Selon RDIF, la Russie est prête à produire 500 millions de doses par an dans cinq pays et le début de la production industrielle est prévu en septembre.

La phase 3 des essais doit se dérouler en Russie et à l’étranger, selon le fonds souverain RDIF, notamment aux Émirats, en Arabie saoudite et aux Philippines.

Selon les autorités, les personnels médicaux et enseignants russes devraient néanmoins être vaccinés en août ou en septembre et sa mise en circulation est prévue en janvier 2021.

Encore bien des vérifications à faire

Ce vaccin est à vecteur viral, c’est-à-dire qu’il utilise comme support un autre virus qui a été transformé et adapté pour combattre la COVID-19. Il utilise l’adénovirus, une technologie également choisie par l’Université d’Oxford.

Depuis le début des recherches, l’institut Gamaleïa est cependant accusé de rompre avec les protocoles habituels pour accélérer le processus scientifique. Et jusqu’ici, la Russie n’a pas publié d’étude détaillée permettant de vérifier indépendamment ses résultats.

Peu après la déclaration du Kremlin, l’Organisation mondiale de la Santé (OMS) a réagi en appelant à la prudence.
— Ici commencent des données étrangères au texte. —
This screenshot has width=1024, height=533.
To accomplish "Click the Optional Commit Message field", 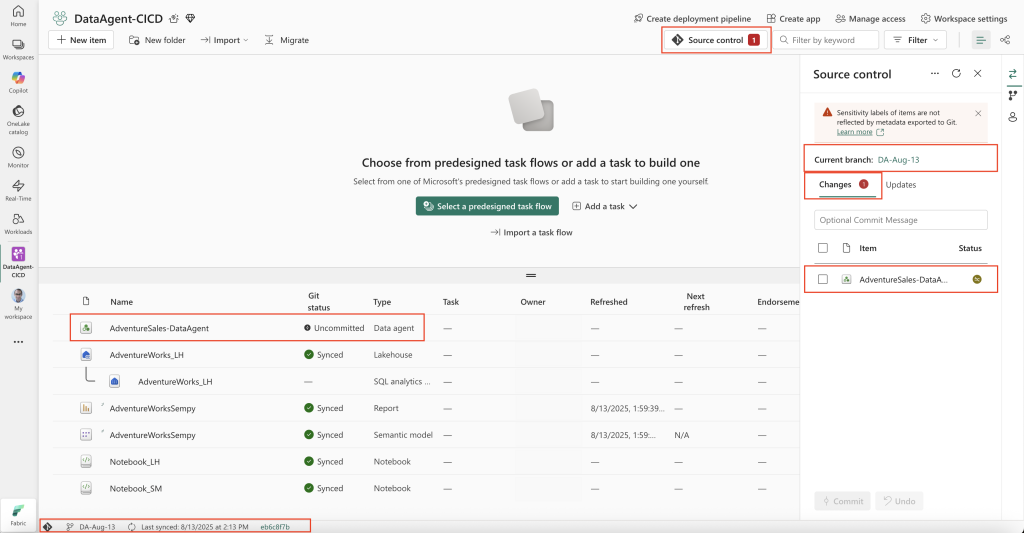I will pos(901,220).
« Nous sommes en étroit contact avec les Russes et les discussions se poursuivent. La préqualification de tout vaccin passe par des procédés rigoureux », a pointé Tarik Jasarevic, le porte-parole de l’OMS. « La préqualification comprend l’examen et l’évaluation de toutes les données de sécurité et d’efficacité requises recueillies lors d’essais cliniques », a-t-il rappelé, soulignant que le processus serait le même pour tout candidat vaccin.

À Berlin, le ministère allemand de la Santé ne s’est pas embarrassé de précautions oratoires et a émis des doutes sur « la qualité, l’efficacité et la sécurité » du vaccin. « Il n’y a pas de données connues concernant la qualité, l’efficacité et la sécurité du vaccin russe », a déclaré une porte-parole du ministère, rappelant qu’au sein de l’Union européenne, « la sécurité des patients est la première des priorités ».

L’expert François Balloux, de l’University College de Londres, a été plus direct encore, qualifiant l’initiative russe de « décision irresponsable et imprudente ». « Une vaccination de masse avec un vaccin mal testé n’est pas éthique », a-t-il ajouté, avertissant que tout problème lors de la campagne de vaccination serait « désastreux » tant par ses effets sur la santé des personnes vaccinées que pour l’adhésion à la vaccination dans le grand public.

Le ministère de la Santé russe affirme que son vaccin permet « de former une immunité longue », estimant qu’elle pouvait durer « deux ans ». Problème : les données sur lesquelles reposent ces affirmations n’ont pas été publiées.

Pour la virologue française Marie-Paule Kieny, ancienne directrice générale adjointe à l’OMS, « cette déclaration est prématurée puisqu’on ne sait pas encore si ce vaccin (ou aucun autre) va protéger contre la COVID-19 », ni « quelle sera la durée de l’immunité ». « En effet, le recul après les premières immunisations chez l’homme n’est que de quelques mois ou semaines », a-t-elle ajouté.

« Oublions la politique »

Avant même ces critiques, M. Dmitriev a condamné « des attaques médiatiques coordonnées » contre le vaccin russe.

Il a affirmé que « la sécurité et la santé de gens ordinaires » avaient été « prises en otage par des divergences politiques », du fait des multiples différends russo-occidentaux. « Oublions la politique et profitons de ce moment. […] Nous n’imposons ce vaccin à personne », a-t-il ajouté.

La Russie travaille depuis des mois, comme de nombreux autres pays, sur plusieurs projets de vaccins contre la COVID-19.